> Exercise material
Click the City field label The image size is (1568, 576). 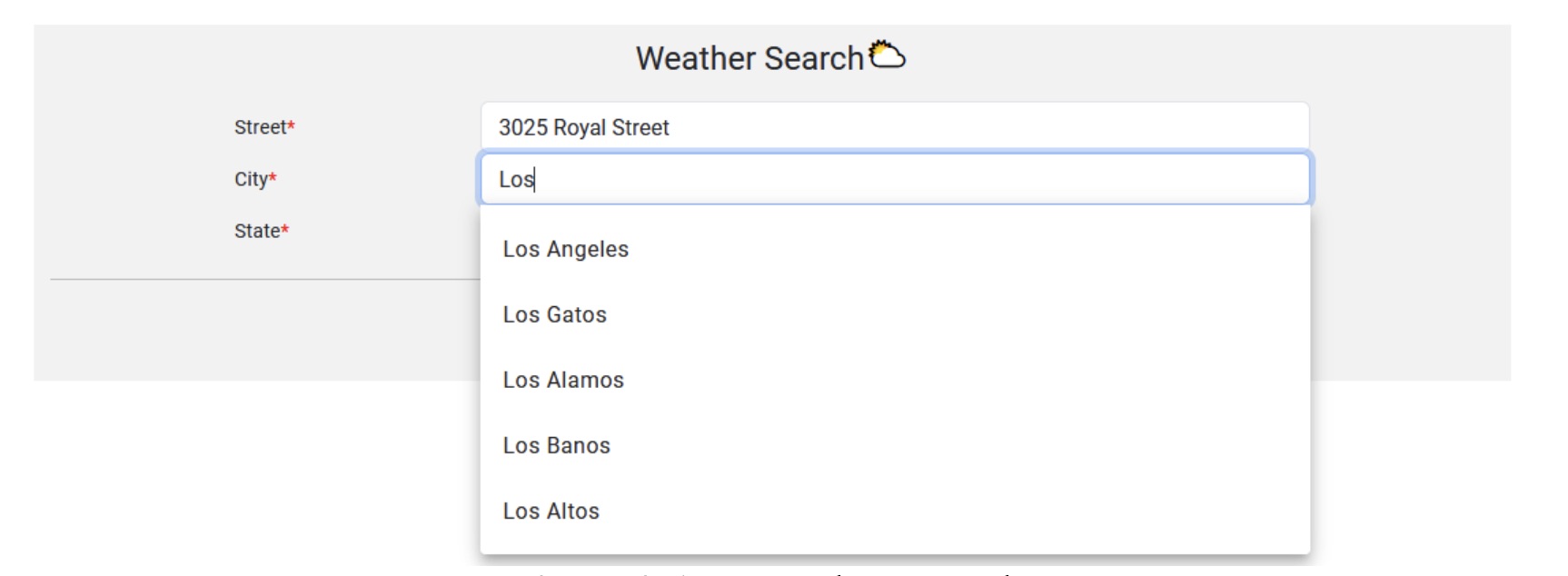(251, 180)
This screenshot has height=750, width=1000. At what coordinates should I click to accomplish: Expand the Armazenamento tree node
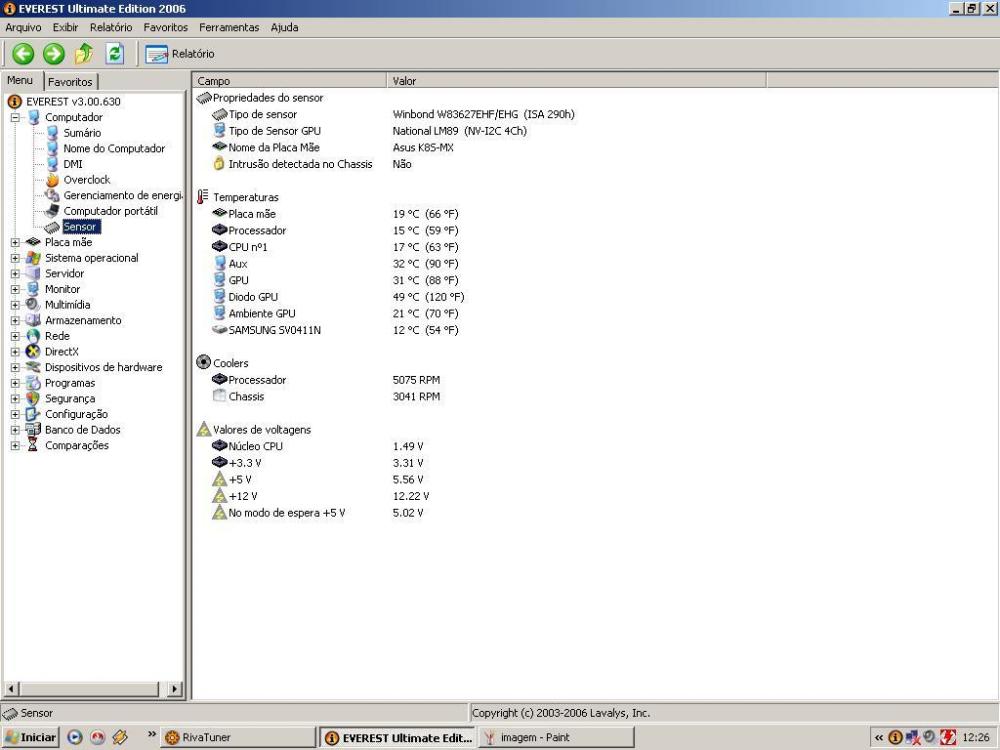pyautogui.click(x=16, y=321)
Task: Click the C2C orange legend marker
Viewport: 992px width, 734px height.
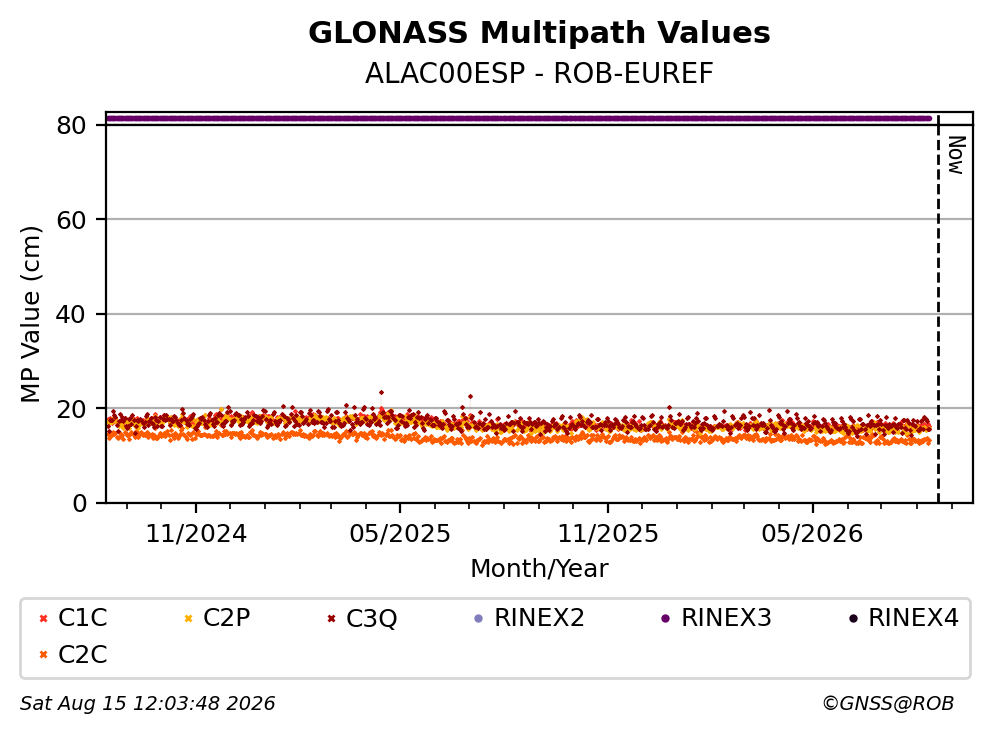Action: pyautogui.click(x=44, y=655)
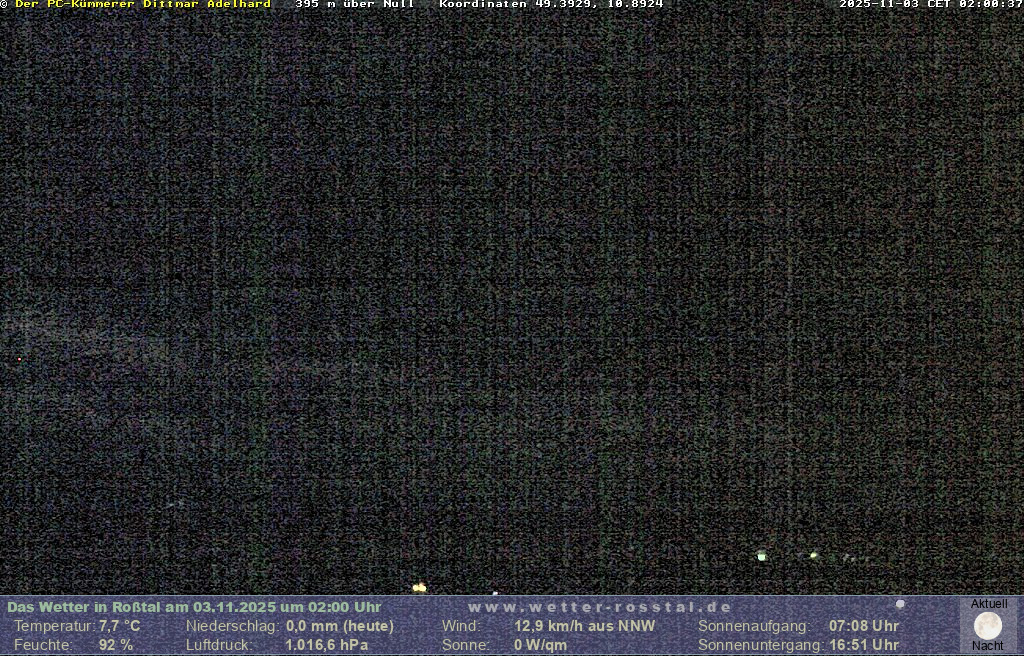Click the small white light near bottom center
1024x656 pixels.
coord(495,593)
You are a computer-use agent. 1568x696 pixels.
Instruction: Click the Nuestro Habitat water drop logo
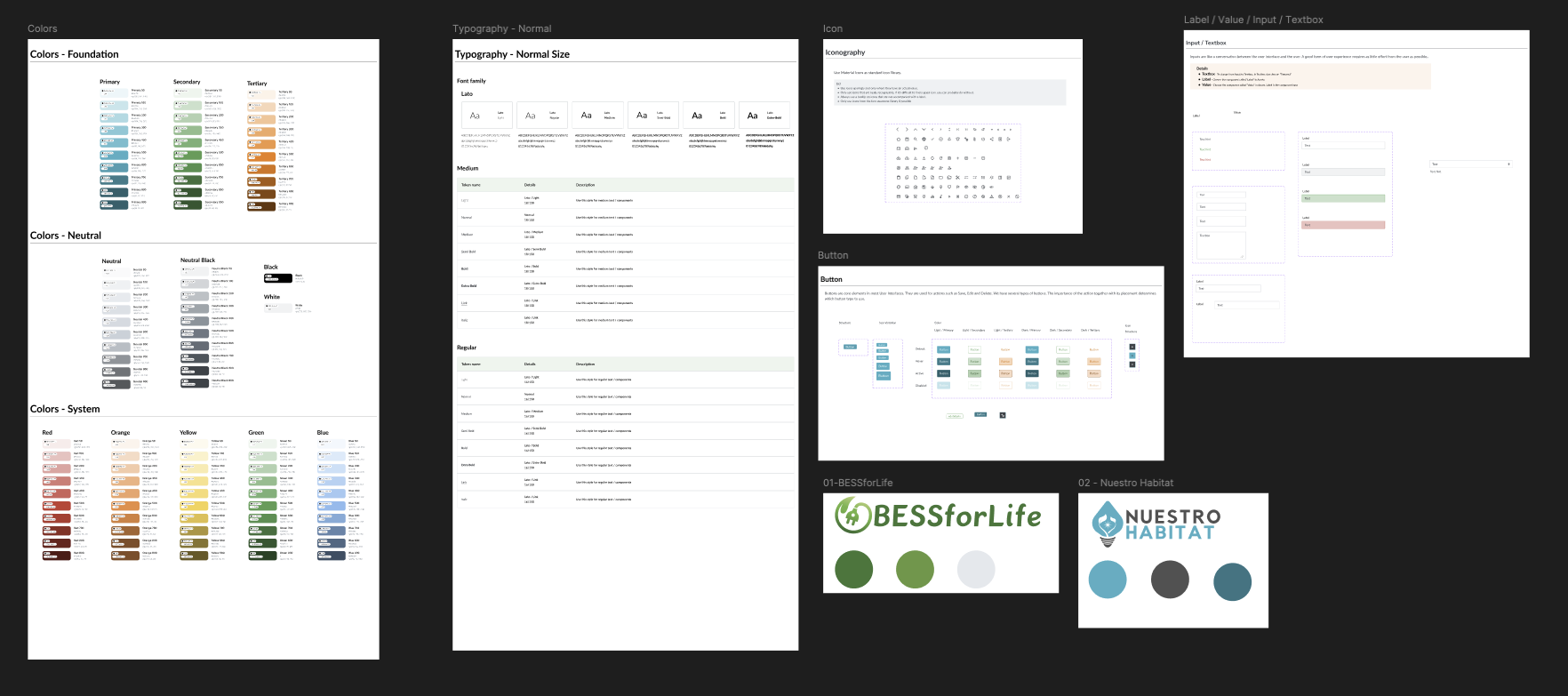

> The problem
Edit the entries between the line containing "Task: Click the C2C orange legend marker" and the end of the entries, inclusive, by replacing "orange" with "amber" and keeping everything else unchanged. Give only those lines, and omit the pictures.

> The completed task
Task: Click the C2C amber legend marker
Viewport: 992px width, 734px height.
Action: pyautogui.click(x=44, y=655)
Click the small white light near bottom center
1024x656 pixels.
coord(495,593)
You are a computer-use agent. 1568x696 pixels.
Instruction: Click the Nuestro Habitat water drop logo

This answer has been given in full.